[Collected data]
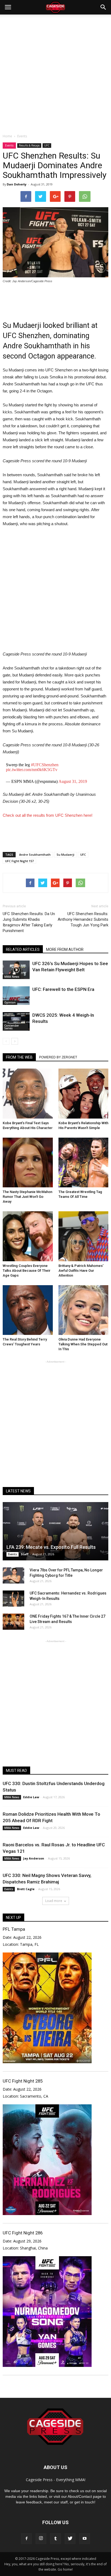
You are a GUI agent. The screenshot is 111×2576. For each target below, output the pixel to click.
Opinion (10, 1002)
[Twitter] (70, 2538)
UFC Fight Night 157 (19, 861)
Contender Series (11, 1027)
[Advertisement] (55, 72)
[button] (103, 7)
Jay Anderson (33, 1858)
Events (9, 145)
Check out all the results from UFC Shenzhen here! (47, 815)
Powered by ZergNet (58, 1057)
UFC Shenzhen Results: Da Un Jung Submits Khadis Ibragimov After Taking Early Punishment (29, 922)
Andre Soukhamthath (35, 854)
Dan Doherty (16, 184)
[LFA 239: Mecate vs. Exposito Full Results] (55, 1531)
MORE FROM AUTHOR (65, 949)
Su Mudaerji (65, 854)
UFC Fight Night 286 (23, 2232)
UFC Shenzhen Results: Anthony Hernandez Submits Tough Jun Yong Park (83, 919)
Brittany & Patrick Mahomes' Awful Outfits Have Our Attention (80, 1270)
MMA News (11, 977)
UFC (47, 145)
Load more (53, 1900)
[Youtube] (84, 2538)
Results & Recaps (29, 145)
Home (7, 136)
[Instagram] (41, 2538)
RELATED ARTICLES (23, 949)
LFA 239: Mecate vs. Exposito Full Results (51, 1547)
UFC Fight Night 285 (23, 2081)
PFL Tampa (14, 1929)
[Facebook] (26, 2538)
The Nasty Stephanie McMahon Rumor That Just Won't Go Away (27, 1196)
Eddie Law (31, 1797)
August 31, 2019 (72, 781)
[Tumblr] (55, 2538)
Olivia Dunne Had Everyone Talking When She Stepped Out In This (82, 1344)
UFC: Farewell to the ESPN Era (63, 989)
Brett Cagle (25, 1889)
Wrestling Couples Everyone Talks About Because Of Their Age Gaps (26, 1270)
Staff (25, 1554)
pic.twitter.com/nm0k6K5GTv (31, 769)
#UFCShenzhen (44, 764)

> **ACTION ITEM**
Only the lines from the one containing "UFC Fight Night 285 (23, 2081)" through the final line of the records above should be printed, exactly as they stand.

> **RESPONSE BELOW**
UFC Fight Night 285 (23, 2081)
PFL Tampa (14, 1929)
[Facebook] (26, 2538)
The Nasty Stephanie McMahon Rumor That Just Won't Go Away (27, 1196)
Eddie Law (31, 1797)
August 31, 2019 (72, 781)
[Tumblr] (55, 2538)
Olivia Dunne Had Everyone Talking When She Stepped Out In This (82, 1344)
UFC: Farewell to the ESPN Era (63, 989)
Brett Cagle (25, 1889)
Wrestling Couples Everyone Talks About Because Of Their Age Gaps (26, 1270)
Staff (25, 1554)
pic.twitter.com/nm0k6K5GTv (31, 769)
#UFCShenzhen (44, 764)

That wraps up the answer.